Edwin Durwood Merrill (March 12, 1938 – January 11, 2003) was an American umpire in Major League Baseball (MLB) who worked in the American League for 23 seasons (1977–1999).

Merrill was born in Cloud Chief, Oklahoma. In 1998 he wrote a collection of his experiences called You're Out and You're Ugly, Too!.

==Career==
Merrill served as football coach and athletic director at Hooks High School in Hooks, Texas in the 1960s. In 1970, he coached the minor-league Texarkana Titans of the Texas Football League, leading them to a 7-3 record and a playoff appearance. The following year, the Titans played in the re-branded Trans-America Football League, but he coached only one game before quitting. In 1972, Merrill decided to try a new sport: baseball. He attended the Bill Kinnamon umpiring school; among his classmates that year were future MLB umpires Ed Montague, Dallas Parks and Steve Palermo. He graduated third in his class and was immediately assigned to the Class-A California League for the 1972 season.
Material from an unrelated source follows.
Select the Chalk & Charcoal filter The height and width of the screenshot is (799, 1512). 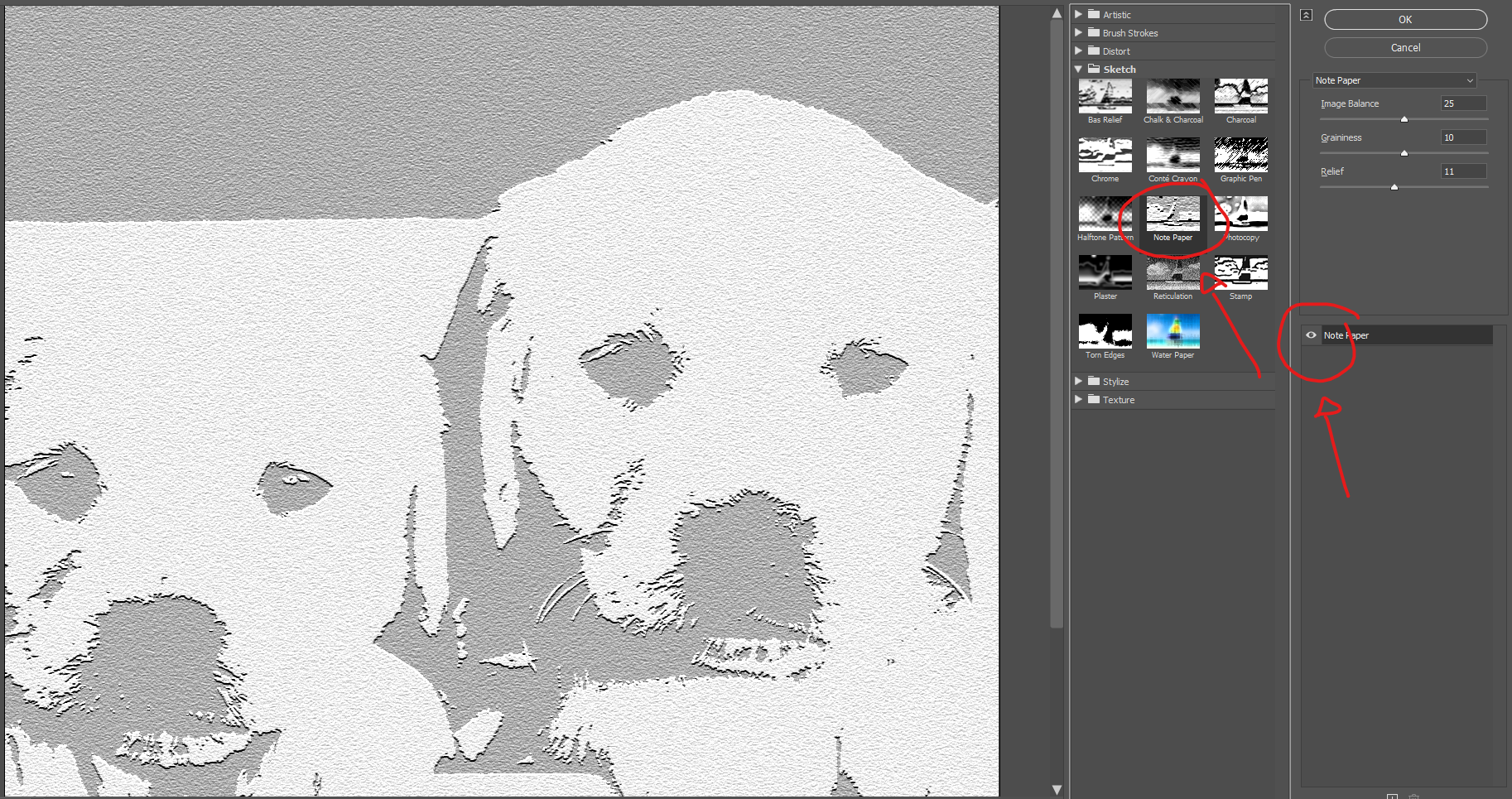[x=1173, y=95]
He quickly worked his way through the minors, officiating in the Double-A Texas League in 1973 and the Triple-A American Association in 1974, 1975 and 1976, when he also was a fill-in in the American League.
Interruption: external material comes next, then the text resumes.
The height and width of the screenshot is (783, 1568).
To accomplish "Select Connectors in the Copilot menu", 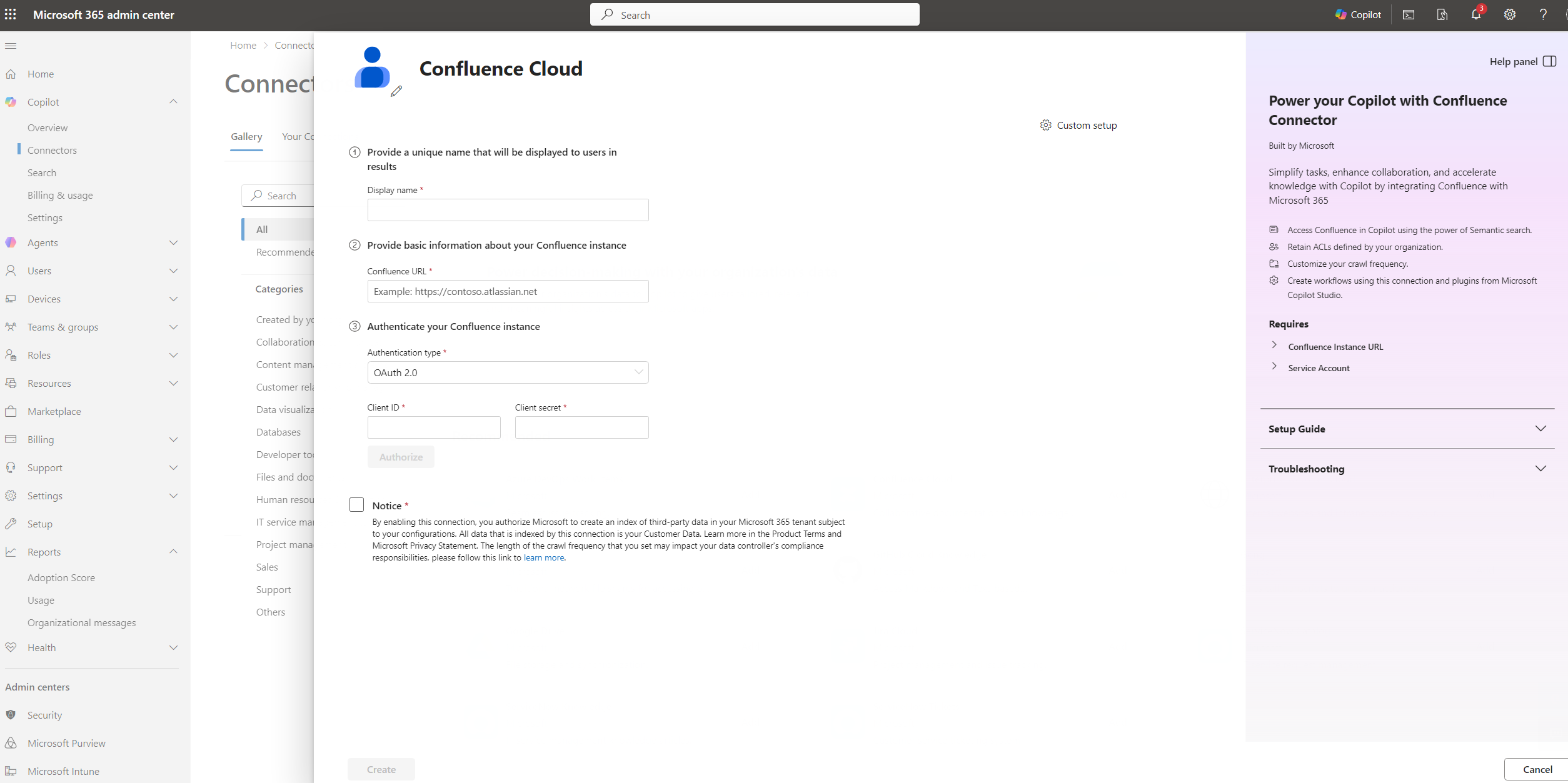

Merrill umpired in the 1988 World Series, as well as American League Championship Series in 1981, 1983, 1987, 1992 and 1997. Merrill was behind the plate in Game 2 of the 1983 ALCS when Mike Boddicker tied an LCS record with 14 strikeouts, and Game 2 of the 1988 World Series, when Orel Hershiser of the Los Angeles Dodgers fired a three-hit, 6–0 shutout vs. the Oakland Athletics, led by "Bash Brothers" Jose Canseco and Mark McGwire.

He also officiated in the 1984 and 1995 All-Star Games, calling balls and strikes in the latter, and in the Division Series in 1996, 1998 and 1999. Merrill also called balls and strikes for Jack Morris' no-hitter on April 7, 1984, and was the first base umpire for Nolan Ryan's sixth no-hitter on June 11, 1990.

In Game 4 of the 1997 American League Championship Series, on a wild pitch with runners dashing around the bases, when Merrill gestured to where the ball was, Fox color commentator Tim McCarver sarcastically commented that "maybe he was trying to tell himself where the ball is!" Merrill heard about that, took offense to it, and fired back in his autobiography that he was letting the other umpires know that the situation was under control.

Merrill wore number 33 starting in 1980 when the AL adopted uniform numbers. He came into the AL in 1977, the year that the league made all new umpires on staff wear the inside chest protector, which had been standard in the NL for over 60 years. Merrill had one of the largest strike zones in baseball, and was easily recognizable when calling balls and strikes, as he crouched directly behind the catcher, the standard position for those using the balloon protector outlawed for new umpires in 1977, and often extended his arms far in front of him. Umpires using the inside protector typically work in the "slot", which is to the inside shoulder of the catcher (the left shoulder for a right-handed batter and the right shoulder for a left-handed batter).

==Memorabilia collection==
Merrill amassed a large memorabilia collection consisting of signed baseballs, game used jerseys and bats from MLB players. He displayed his collection over the years for the benefit of his charitable efforts of various causes. The collection not only consisted of items he obtained, but he was also entrusted with many items from former umpire Shag Crawford.

==Death==
Merrill suffered a heart attack in early January 2003, and died a few days later in Texarkana, Texas, at age 64. His family sued several doctors, nurses and Christus St. Michael Health Care Center after his death, alleging medical malpractice.